The FDA has approved the oral kinase inhibitor quizartinib (Vanflyta – Daiichi Sankyo) for use in combination with standard cytarabine and anthracycline induction and cytarabine consolidation, and as maintenance monotherapy following consolidation chemotherapy in adults with FLT3 internal tandem duplication (ITD)-positive, newly-diagnosed acute myeloid leukemia (AML).
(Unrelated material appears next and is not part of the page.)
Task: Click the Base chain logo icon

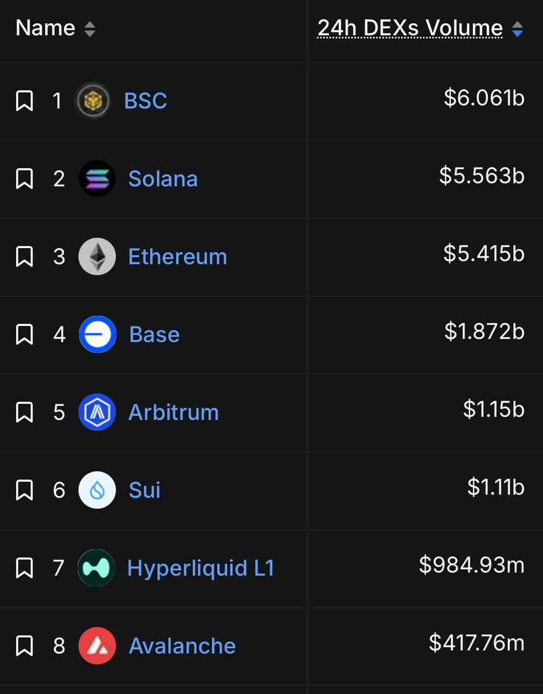Action: tap(97, 334)
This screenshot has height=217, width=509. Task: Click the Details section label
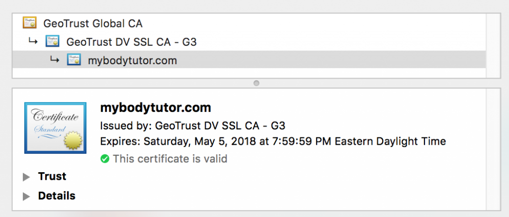57,196
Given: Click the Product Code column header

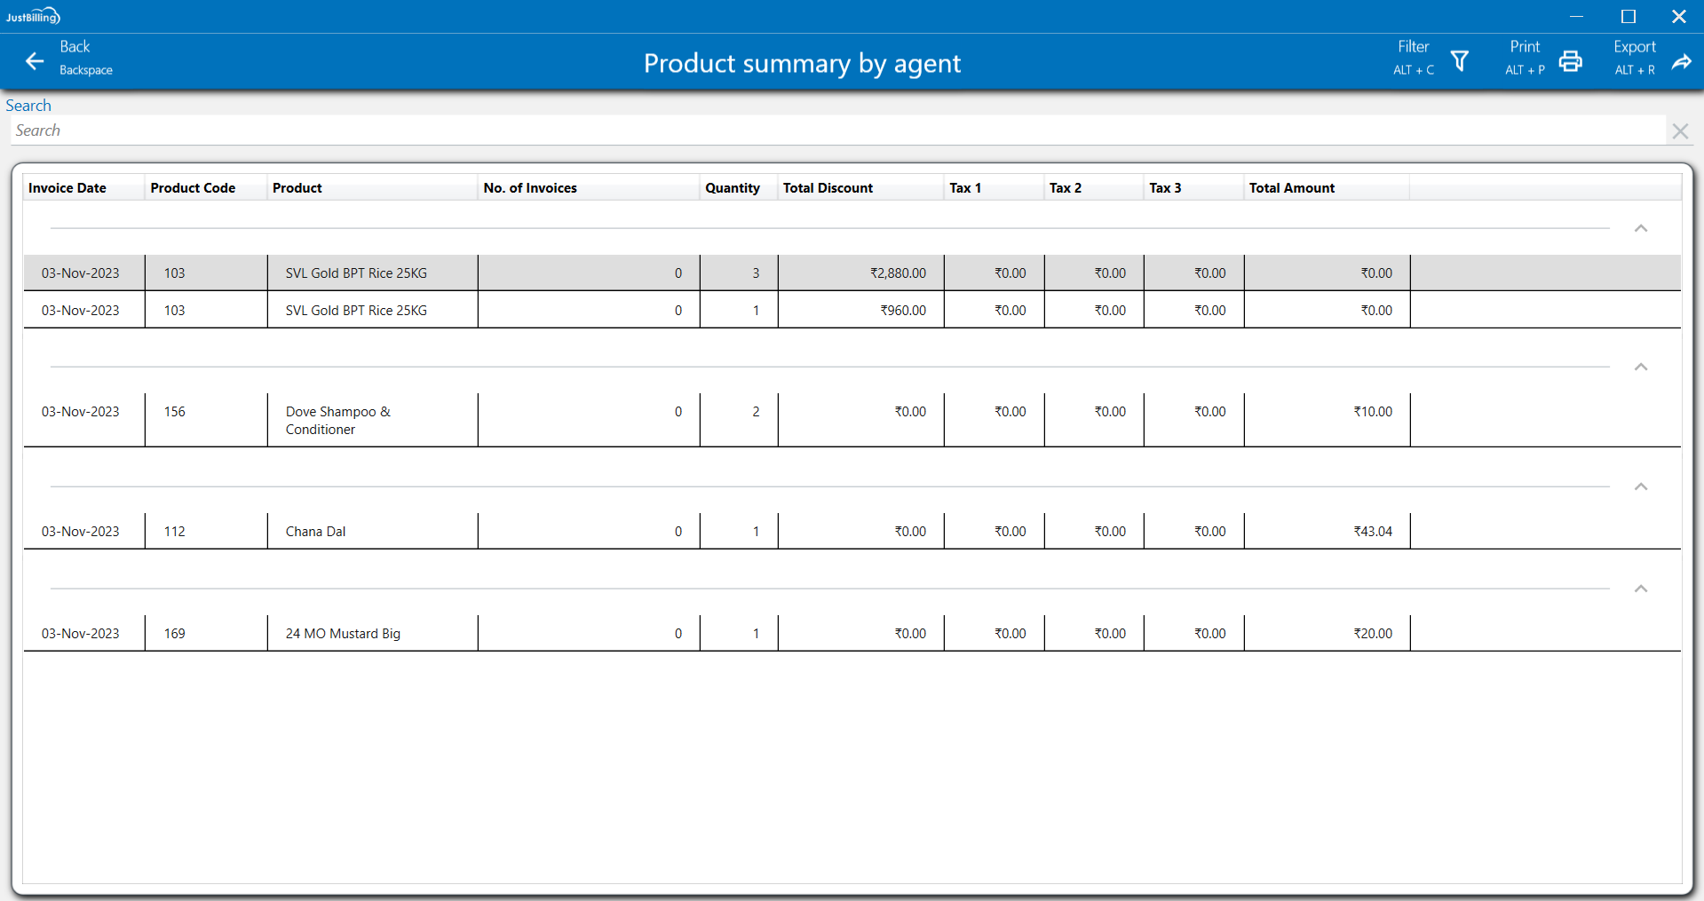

Two cell-based gene therapies – exagamglogene autotemcel (Casgevy – Vertex) and lovotibeglogene autotemcel (Lyfgenia – Bluebird Bio) – have been approved by the FDA for treatment of sickle cell disease in patients ≥12 years old with recurrent vaso-occlusive crises. They are the first gene therapies to be approved in the US for use in sickle cell disease; Casgevy is the first treatment to be approved in the US that uses CRISPR/Cas9 gene-editing technology.

The FDA has approved the complement C5 inhibitor avacincaptad pegol (Izervay – Iveric) for intravitreal treatment of geographic atrophy (GA) secondary to age-related macular degeneration (AMD). Avacincaptad pegol is the second complement inhibitor to be approved in the US for this indication; pegcetacoplan (Syfovre), a complement C3 and C3b inhibitor, was approved earlier.

The FDA has approved adjunctive treatment with Dartisla ODT (Edenbridge), a new orally disintegrating tablet (ODT) formulation of the anticholinergic drug glycopyrrolate, to reduce symptoms of a peptic ulcer. Glycopyrrolate oral tablets (Robinul, Robinul Forte, and generics) were approved for the same indication in 1961.

The FDA has approved Vowst (Seres Therapeutics/Nestle HealthScience), an oral capsule containing live fecal microbiota spores, for prevention of additional recurrences of Clostridioides difficile infection (CDI) in adults. Vowst is the first orally administered microbiota-based treatment to be approved for this indication. A rectally-administered live fecal microbiota-based suspension (Rebyota) was approved in 2022 for the same indication. Neither product is approved for acute treatment of CDI.

The FDA recently expanded the eligibility criteria (see Table 1) for treatment with the surgically implanted hypoglossal nerve stimulation system (Inspire Upper Airway Stimulation – Inspire Medical Systems). The device has been advertised lately on radio and television.

Givinostat (Duvyzat – Italfarmaco), an oral histone deacetylase inhibitor, has been approved by the FDA for treatment of patients ≥6 years old with Duchenne muscular dystrophy (DMD), regardless of the DMD-causing mutation. It is the first nonsteroidal drug to be approved for this indication. The oral corticosteroids deflazacort (Emflaza) and vamorolone (Agamree) are also approved for treatment of patients with all genetic variants of DMD.